40 000 étrangers enfermés en CRA
Les CRA sont des centres de rétention où des étrangers sont privés de leur liberté, en vue de leur expulsion, s’il existe un risque qu’ils s’y soustraient. La durée maximale est de 90 jours, 180 jours pour ceux condamnés pour terrorisme.
Plus de 16 000 personnes ont été retenues dans des CRA en 2024, selon l’association la Cimade. La majorité sont originaires du Maghreb. Ce nombre grimpe à 40 000 si l’on inclut les étrangers enfermés en CRA à Mayotte (22 300 en 2024) et dans les Outre-mer (Guadeloupe, Réunion, Guyane…).
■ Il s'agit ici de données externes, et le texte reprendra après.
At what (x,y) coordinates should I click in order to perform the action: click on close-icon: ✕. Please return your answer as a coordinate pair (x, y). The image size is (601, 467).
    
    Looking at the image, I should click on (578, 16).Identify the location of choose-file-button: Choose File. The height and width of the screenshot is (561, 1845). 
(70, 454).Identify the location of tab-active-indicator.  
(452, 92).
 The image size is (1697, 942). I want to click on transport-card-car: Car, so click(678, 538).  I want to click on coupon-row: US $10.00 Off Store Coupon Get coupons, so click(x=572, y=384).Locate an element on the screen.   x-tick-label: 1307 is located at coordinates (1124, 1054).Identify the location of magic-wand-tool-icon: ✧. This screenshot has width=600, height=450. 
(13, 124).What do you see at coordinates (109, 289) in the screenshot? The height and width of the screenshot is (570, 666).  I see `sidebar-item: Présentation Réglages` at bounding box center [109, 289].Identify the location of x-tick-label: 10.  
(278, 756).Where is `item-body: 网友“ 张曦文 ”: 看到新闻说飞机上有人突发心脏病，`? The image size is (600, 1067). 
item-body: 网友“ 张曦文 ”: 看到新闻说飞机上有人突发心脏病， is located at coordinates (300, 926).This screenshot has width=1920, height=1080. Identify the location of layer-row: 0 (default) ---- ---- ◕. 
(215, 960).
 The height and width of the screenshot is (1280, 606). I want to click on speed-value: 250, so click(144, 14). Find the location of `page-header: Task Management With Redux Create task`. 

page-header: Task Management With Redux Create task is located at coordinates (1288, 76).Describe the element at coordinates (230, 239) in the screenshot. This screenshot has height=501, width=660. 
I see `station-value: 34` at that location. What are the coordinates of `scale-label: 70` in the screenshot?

Les conditions de vie dans ces structures sont régulièrement pointées du doigt par les défenseurs des droits. Certains retenus en bonne santé au moment de leur arrivée dans le centre de rétention voient leur santé se dégrader au fil des jours.
Le CRA de Oissel par exemple, construit en 2004, est tristement connu pour son manque d’entretien. « L’endroit est vétuste et les retenus sont cinq par chambre. Le centre n’est pas une prison mais il en a toutes les composantes, les exilés évoluent dans un univers très carcéral », décrivait Guillaume Landry, directeur de l’appui juridique chez France terre d’asile, en décembre 2024. « Ce n’est pas anodin d’être enfermé dans un endroit clos pendant des semaines, voire des mois, où il n’y a rien à faire ».
Comme le rappelle La Cimade, la majorité des étrangers en centre de rétention ne sont pas des délinquants – 28 % sont emmenés en CRA à leur sortie de prison. Les autres n’ont commis aucun crime sur le sol français. Ils sont sans-papiers.